На этот раз действие происходит уж точно ночью, а не днем. «И было в полночь…» (ст. 29). Десятая «казнь» – уже третья из тех, где сгущается тьма: сначала, в восьмой, кузнечики покрыли «глаз земли, так что и не видно ее, земли» (10:5); затем, в девятой, так и зовущейся – «казнью» темноты – усугубляется атмосфера ужаса; и наконец сейчас, в полночь, достигнута крайняя точка: «(Господь) поразил всех первенцев в земле египетской» (12:29).
«Фараон поднялся среди ночи» (12:30). Фараон вынужден подражать сыновьям Израиля в пасхальную ночь, опоясанным, обутым. Как и они, он спешит: забыв о своем решении больше никогда не встречаться с Моисеем (10:28), он не в состоянии даже дождаться утра и посылает за ним немедленно. Он выкрикивает короткие фразы, самым что ни на есть нецарственным образом: «Поднимайтесь! Покиньте мой народ! И сами вы, и все сыны Израиля! Уходите! Служите вашему Господу!» (ст. 31). Только после этого фараон переводит дух, чтобы сдать все ранее занятые позиции: «…как вы сами сказали» (а не «как я решил»), – вместе со скотом (а не как он требовал в 10:24: «только скот ваш, большой и малый, оставьте»). Напоследок, в полном отчаянии, он почти умоляет: «и благословите меня тоже» (ст. 32).
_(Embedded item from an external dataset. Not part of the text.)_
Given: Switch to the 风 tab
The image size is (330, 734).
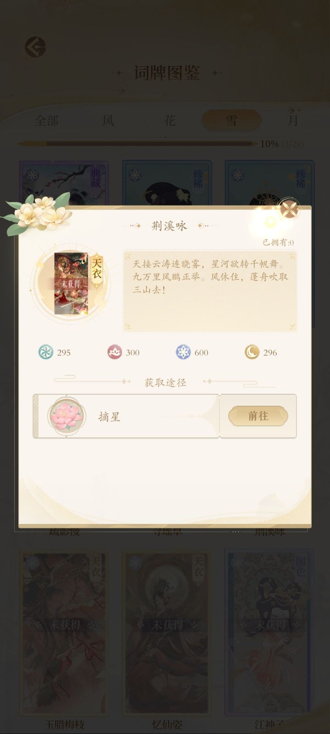Looking at the screenshot, I should tap(108, 121).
Таков рассказ. Но вот что наводит на мысль о том, что начатое было расследование продолжается и перед нами не изолированное повествование, а еще одна, новая вариация, четвертая: через весь рассказ о поразившей Египет язве все отчетливее проступает некий навязчивый образ, выдающий истинный центр авторского внимания. Образ теста.
Предписания, касавшиеся Пасхи в Египте, ограничивались запретом дрожжевого хлеба в течение одной-единственной ночи. Поэтому, очевидно, сыны Израиля и приготовили закваску, чтобы уж на следующий-то день, придя на место первой стоянки, есть нормальный хлеб, а не пресный. Из этого ничего не получилось из-за непредвиденной паники и спешки египтян (ст. 33). Тесто просто не успело взойти (ст. 39). Через весь рассказ о смерти первенцев проходит красной нитью странная, и смехотворная, учитывая обстоятельства, озабоченность: успеет или не успеет взойти тесто? Придется ли есть пресный хлеб всего одну ночь или целых семь дней?
И тем не менее, в этой вариации нам как бы поочередно показывают то лицевую сторону, то изнаночную. Впервые твердо устанавливается связь, до сих пор лишь гадательная, между пасхальным знамением и заповедью есть пресный хлеб. Тем же соединительным движением неожиданно увязываются и однодневное празднование Пасхи в Египте – с недельным праздником в поколениях. Благодаря, казалось бы, неуместной и даже фривольно-гурманской озабоченности судьбой квашни, египетская язва первенцев и исход сынов Израиля физически ощущаются двумя сторонами одной медали, одного события.